In any family, over time, you specialize in your roles. This is similar to a work environment where one person gets good at an aspect of the code base and then that person gets tasked with it on a regular basis. In an ideal world everyone would always be 100% capable at all aspects of the code but we all know that’s generally not the case. In our family, Dad (me) puts up the Christmas lights. Part of it is that I don’t mind heights terribly, not the same as saying I like them but you get it but the other part of it is that debugging crap that doesn’t work is really my very job definition. And, a few days ago I wanted this:

debugging_xmas_lights.jpg

but after 10 minutes or so I got this instead:

debugging_xmas_lights2.jpg

And while I was initially reminded of the Bob Rivers / Twisted Christmas album - “I plug in one light and THEY ALL #$#($#) go OUT”, that wasn’t this. Everything worked perfectly – until it all stopped. Sigh.

The very essence of debugging is the quest for understanding and your key tool is persistence. I’ve worked with a lot of smart people in my life, many of them dramatically smarter than I am but I haven’t worked with many people who are as persistent. Whether you are debugging software, hardware or even christmas lights, persistence is what you want. If you just think of yourself as a dog with a bone, that’s the right image.

Ok then. The first step was to get out the tools. Happily I recently bought a non-contact AC voltage tester from Amazon:

debugging_xmas_lights2.jpg

What this does is essentially sniff electricity. I’m not enough of a hardware guy to really understand it but I tried it and it works! Given that I was doing this on a rainy day, not having to manipulate two test leads or a digital volt ohm meter was a huge, huge win. This little gadget is actually sensitive enough that you can touch it to the end of a lightning cable and it will detect the voltage there so, apparently, it does both DC and AC. Oh and did I mention it has an LED pen light built into it? This thing rocks!

Whenever you have something, related to electricity, that happens after a period of latency, the natural suspect is somehow thermal or load related. But here was the aggregate load:

Two of the strings and the projector were all plugged into a contractor grade, 20 amp, thick as hell extension cord coming from a GFCI outlet. Call this one Big Green. The remaining two strings were plugged into a separate contractor grade cord but one that was only 15 amp. And call this Little Orange. Both of these have served me thru tree house building, home remodeling, etc.

This isn’t sufficient load to trip a breaker. I grew up doing AC wiring stuff so I have no issues stating that as a fact.

So if we think of this in terms of debugging here are the different components at hand:

  • power strip
  • light string 1
  • light string 2
  • light string 3
  • light string 4
  • extension cord 1 - Big Green
  • extension cord 2 - Little Orange
  • GFCI outlet

Any one of these, or any combination of these, could be leading to this problem.
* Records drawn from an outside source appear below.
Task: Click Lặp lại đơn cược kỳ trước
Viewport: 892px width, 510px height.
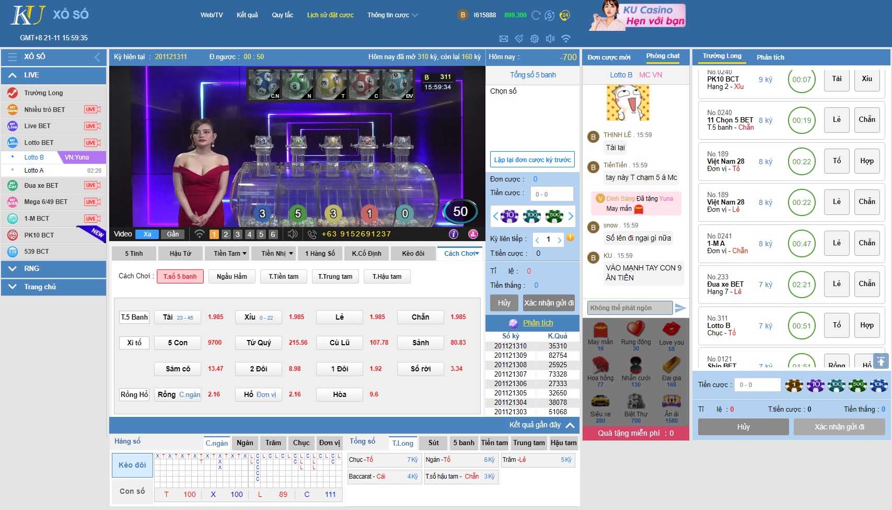Action: pyautogui.click(x=532, y=160)
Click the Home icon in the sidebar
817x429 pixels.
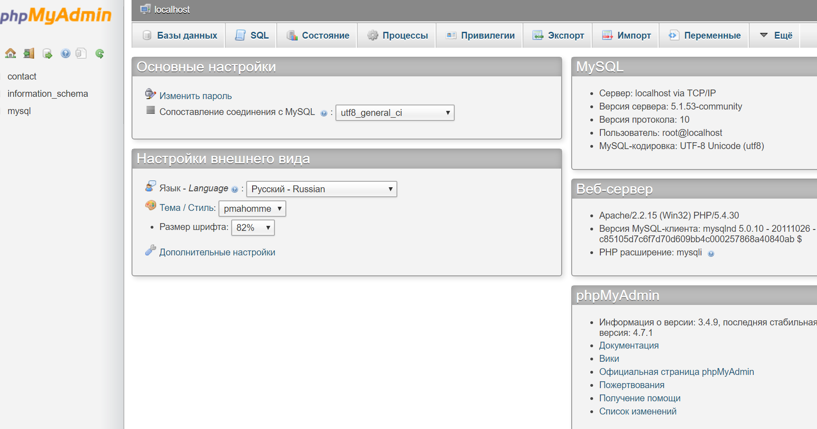(x=10, y=54)
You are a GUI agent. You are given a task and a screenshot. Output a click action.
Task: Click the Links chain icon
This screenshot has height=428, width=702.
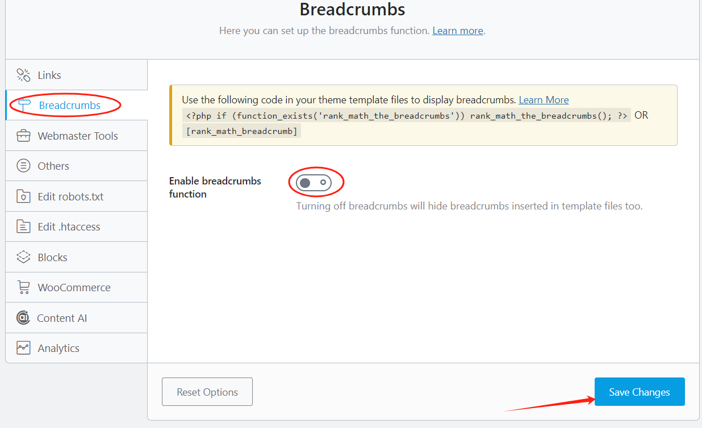pos(23,75)
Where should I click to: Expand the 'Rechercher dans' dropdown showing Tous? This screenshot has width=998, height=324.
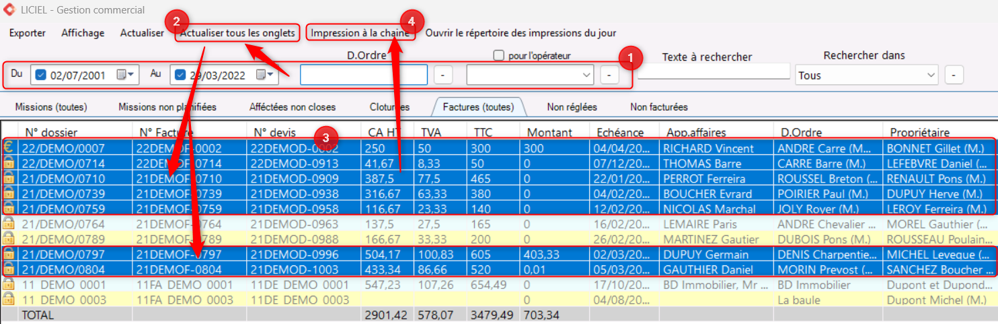(931, 75)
And since it only happened after 10 minutes, I knew that at a worst case I was looking at N * 10 minutes in terms of potential maximum time that I’d be trouble shooting this where N was the number of components, 8. So this was potentially at least a 90 minute plus exercise. Given that the amount of time involved was now known to be non trivial, it was time to start by eliminating things outright.

Note: My worst case estimate was actually incorrect. If the problem was combinatorial in nature like string 1 interacting with string 3 and causing the outage, well, I’m glad I didn’t realize this – its a lot more options.
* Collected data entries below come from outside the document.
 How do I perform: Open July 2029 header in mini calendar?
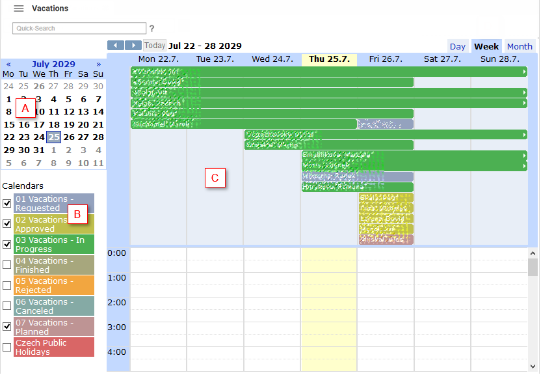click(x=52, y=64)
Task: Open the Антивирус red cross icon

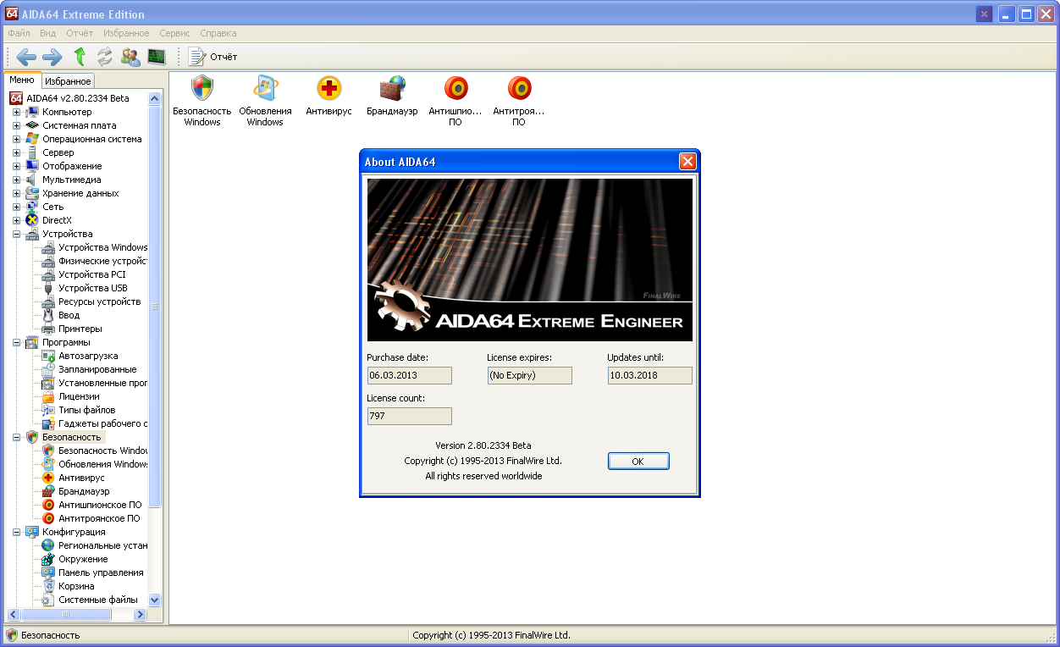Action: coord(328,89)
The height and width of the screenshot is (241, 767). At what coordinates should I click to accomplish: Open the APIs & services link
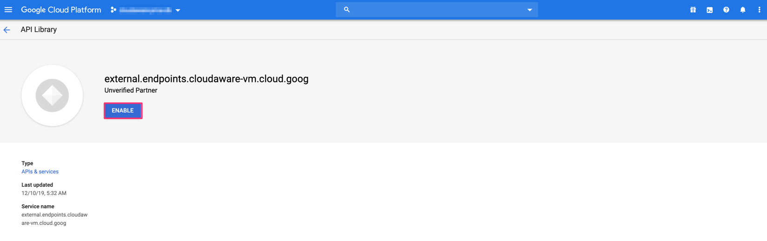40,172
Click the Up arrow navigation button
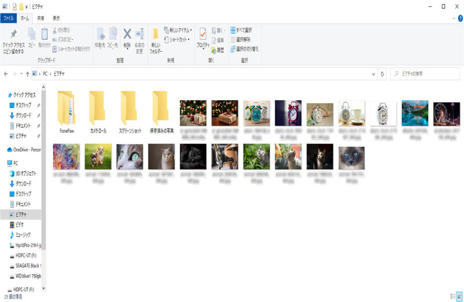 (x=28, y=74)
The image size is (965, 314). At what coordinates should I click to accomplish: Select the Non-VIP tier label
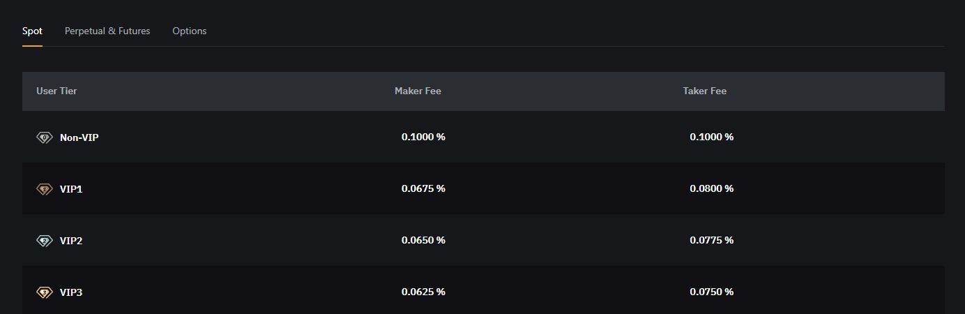tap(79, 137)
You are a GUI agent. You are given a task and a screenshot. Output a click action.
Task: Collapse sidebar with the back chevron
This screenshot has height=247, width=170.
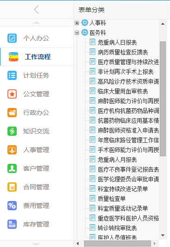click(x=36, y=9)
My first task was to remove the power strip. My wife had wanted to add more lasers to the mix so that was there to support the end goal – but we don’t have them yet so it was a case of over-engineering. So, remove powerstrip, rejigger wires, try again. 10 minute and darkness!

My next step was to look at this in terms of overall complexity. The most complex component is generally the one most likely to fail. That meant that I should pull the laser projector from the mix. Even though it was brand, stinking new, it is definitely more complex than christmas lights so out it goes. And, once again, 10 minute and darkness!

The lights are only a year old but they are very poorly made. Even though they are a name brand, Sylvania, they seem to epitomize the term shite quality. Some of the time just screwing a bulb in blows out the bulb due to poor socket quality. But my wife loves the visual so the chances of my being able to route these strands of lights to /dev/null approximates zero. Given that I have issues with the light quality, the next step is to alternately remove each string of lights in turn:

  • 10 minute and darkness!
  • 10 minute and darkness!
  • 10 minute and darkness!
  • 10 minute and darkness!

Grumble. Ok then so what’s left. At this point we’re down to two extensions cords. Little Orange isn’t as robust as big green so let’s take that out of the loop - 10 minute and darkness!

Hm… The message seems clear – we’re down to Big Green so let’s un plug it and substitute another one:

  • 10 minute and LIGHT!
  • 10 more minute and still LIGHT!
  • 10 more minute and still LIGHT!

So we’re good now but what went wrong? To some extent if you debug something and you don’t actually understand the failure cause at the end then you may have won the battle but you have perhaps lost the war as the real goal should always be understanding.

When I look a more detailed look at my Big Green extension cord I saw this:

big_green_big_culprit.jpg

Apparently I’ve fixed this extension cord in the past – and then it all made sense. If you remember I have this all going into a GFCI outlet and I also mentioned that I was doing all this in the rain. And that was the vital clue. GFCI stands for Ground Fault Circuit Interrupter and it is a way for an electrical outlet to automatically shut down in dangerous conditions. Since a GFCI outlet is more expensive than a standard outlet you don’t see them everywhere but they are required for use in commercial bathrooms due to the potential issues with respect to water and electricity. And if your home builder was any good you likely have them in your home bathrooms for the same reason.

So what seems to have been happening was that moisture was slowly affecting the Big Green extension cord. After about 10 minutes it caused a GFCI issue which led to a power shut down. Strangely it seemed to clear itself up almost immediately. Odder still is that when I checked the extension cord with a circuit tester designed to catch GFCI wiring errors it reported just fine.

The morals of the story seem to be:

  • Don’t fix your extension cord – just replace it
  • Debugging is the same when its software, hardware or christmas mights – it call comes down to persistence
  • Anything can be debugged, you just have to take it step by step, bit by bit

Merry Christmas!